» Saved entries:
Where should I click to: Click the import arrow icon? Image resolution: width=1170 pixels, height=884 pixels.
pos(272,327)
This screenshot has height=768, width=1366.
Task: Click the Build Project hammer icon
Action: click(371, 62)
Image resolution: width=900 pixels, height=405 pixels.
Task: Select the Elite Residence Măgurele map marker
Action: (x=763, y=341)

» To do:
What you need to do is repeat every record above exactly.

» Problem solution:
Where should I click to: Click the import arrow icon? Image resolution: width=1170 pixels, height=884 pixels.
pos(272,327)
This screenshot has height=768, width=1366.
Task: Click the Build Project hammer icon
Action: click(371, 62)
Image resolution: width=900 pixels, height=405 pixels.
Task: Select the Elite Residence Măgurele map marker
Action: (x=763, y=341)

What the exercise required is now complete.